[Stored records]
-*-*-

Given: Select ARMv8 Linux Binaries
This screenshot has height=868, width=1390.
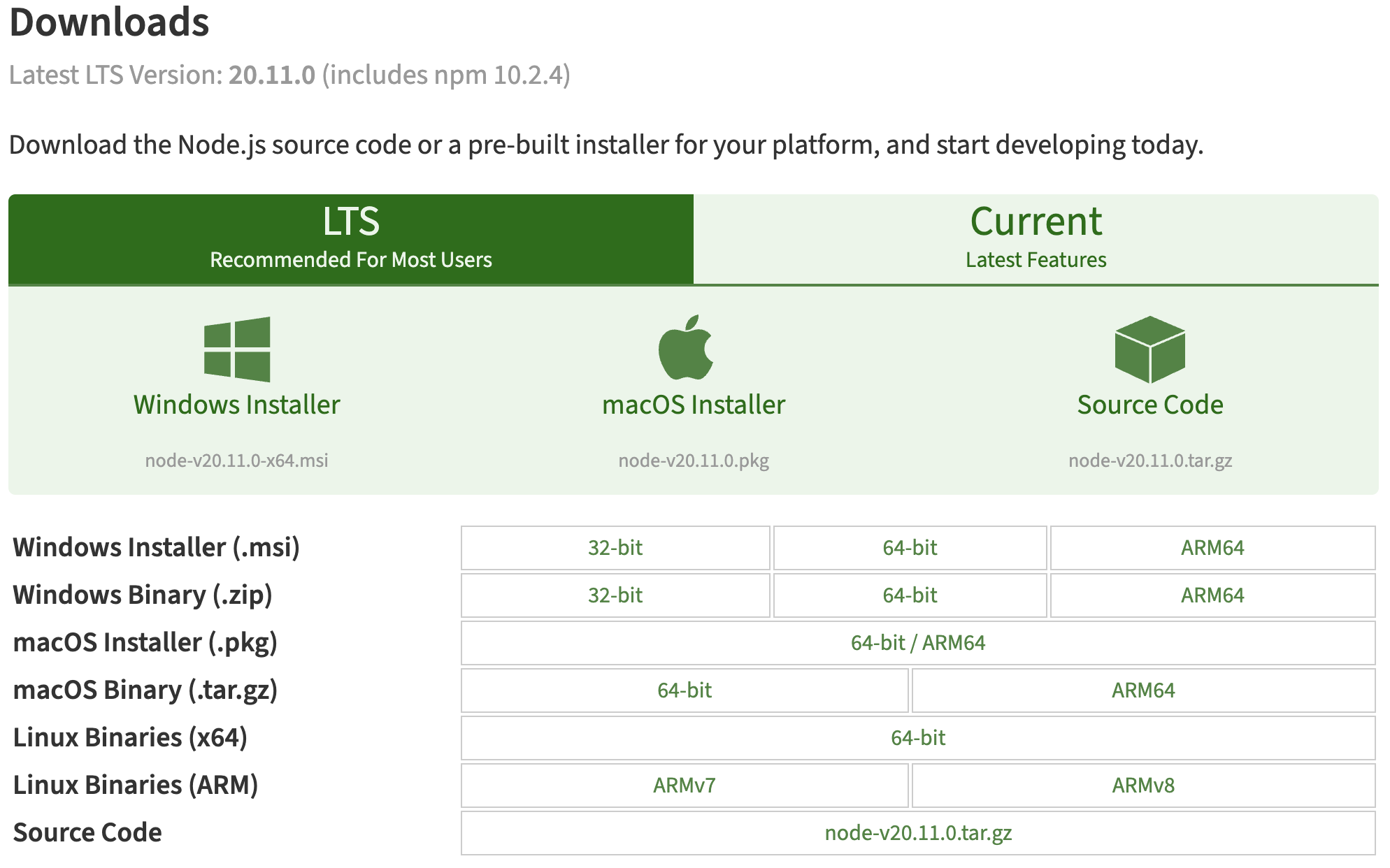Looking at the screenshot, I should pyautogui.click(x=1143, y=786).
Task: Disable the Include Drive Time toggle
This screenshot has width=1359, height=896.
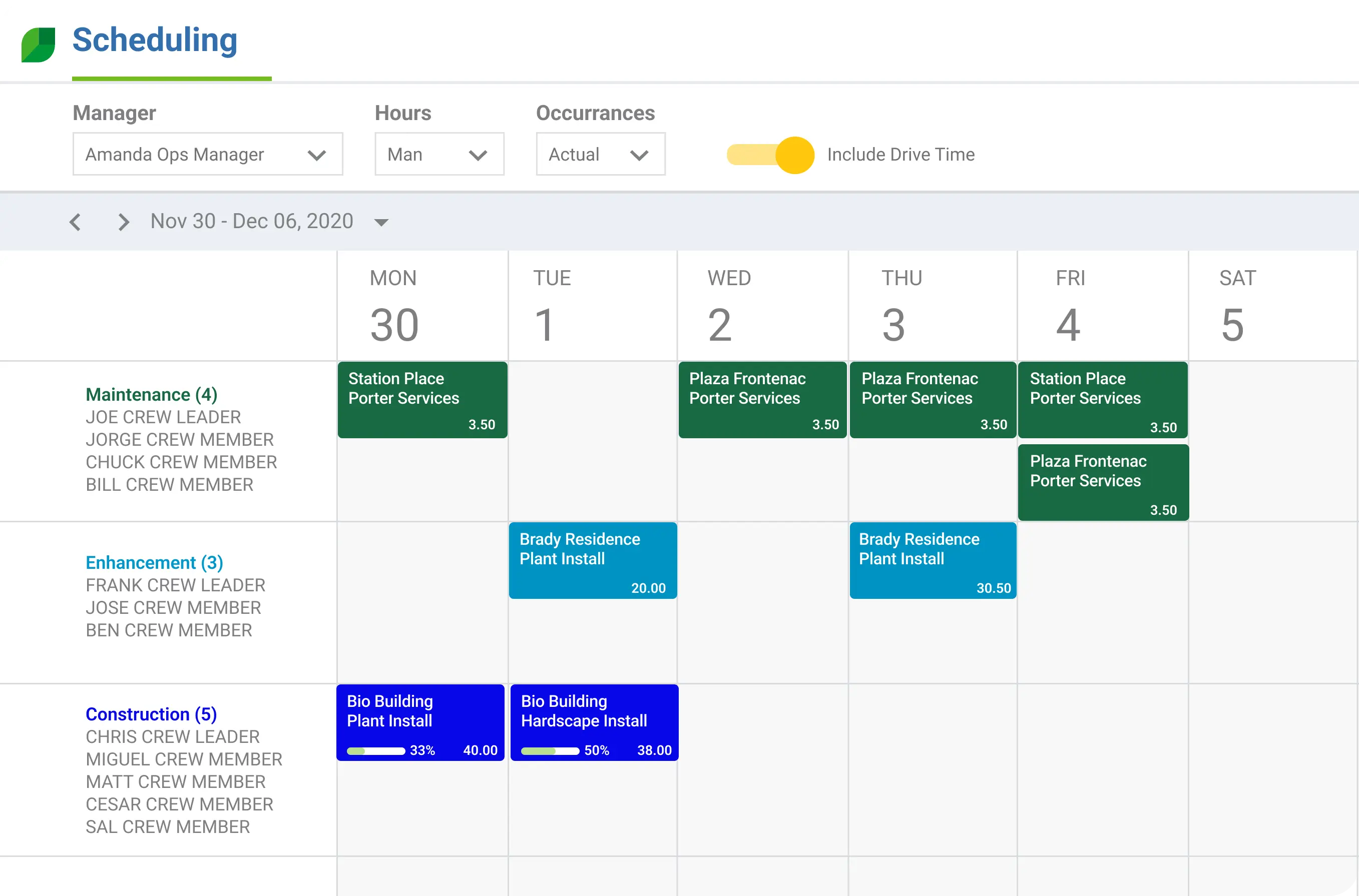Action: [x=769, y=154]
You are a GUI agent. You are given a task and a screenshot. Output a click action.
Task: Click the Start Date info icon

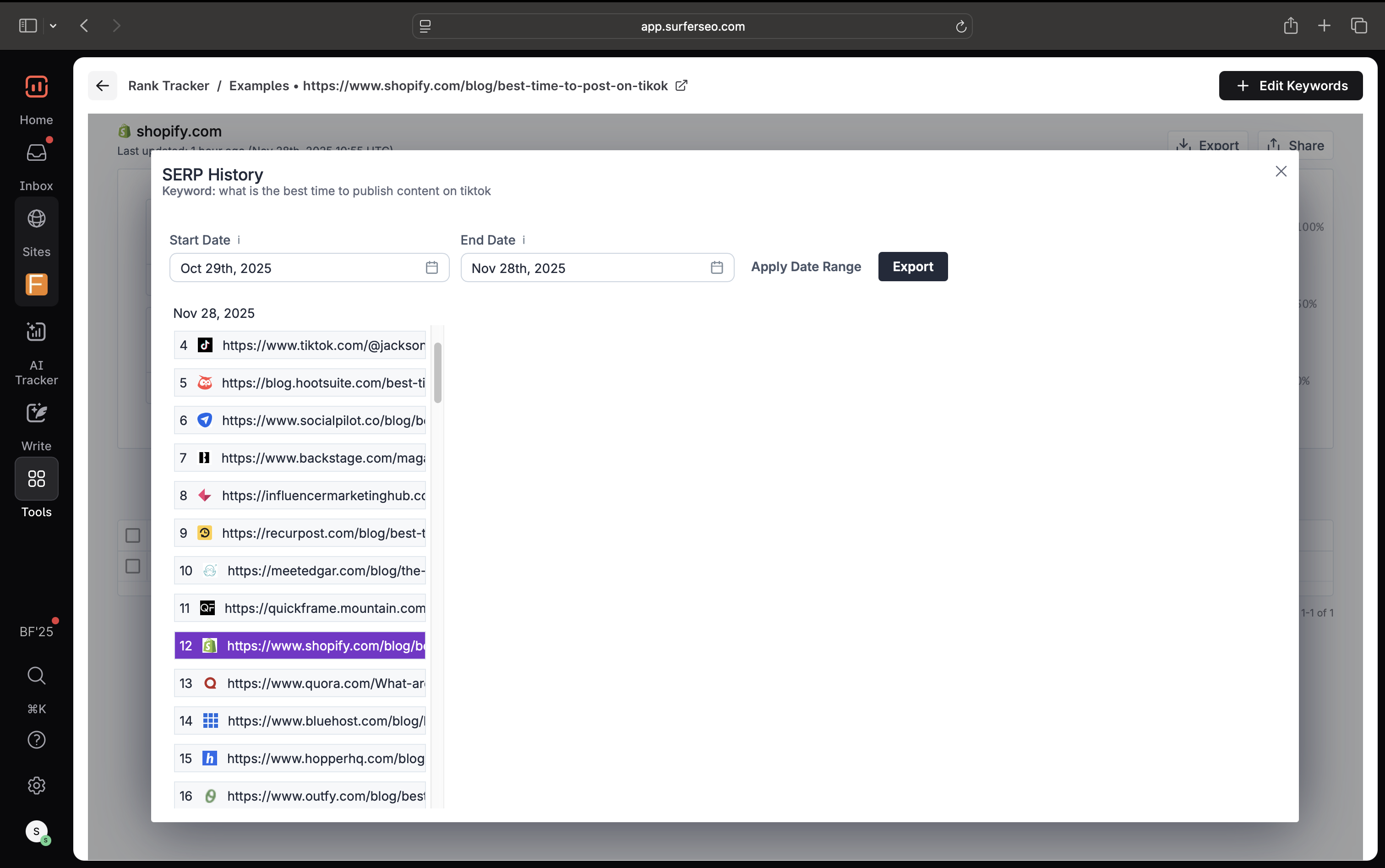point(239,240)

-*-*-

→ Exercise instructions
Repeat the lines of the records verbatim, starting at the line containing "Task: Disable the Include Drive Time toggle" and stopping after the final line. Images stay out.

→ Answer for the task
Task: Disable the Include Drive Time toggle
This screenshot has width=1359, height=896.
Action: [x=769, y=154]
You are a GUI agent. You are given a task and a screenshot. Output a click action.
Task: Click the Start Date info icon

point(239,240)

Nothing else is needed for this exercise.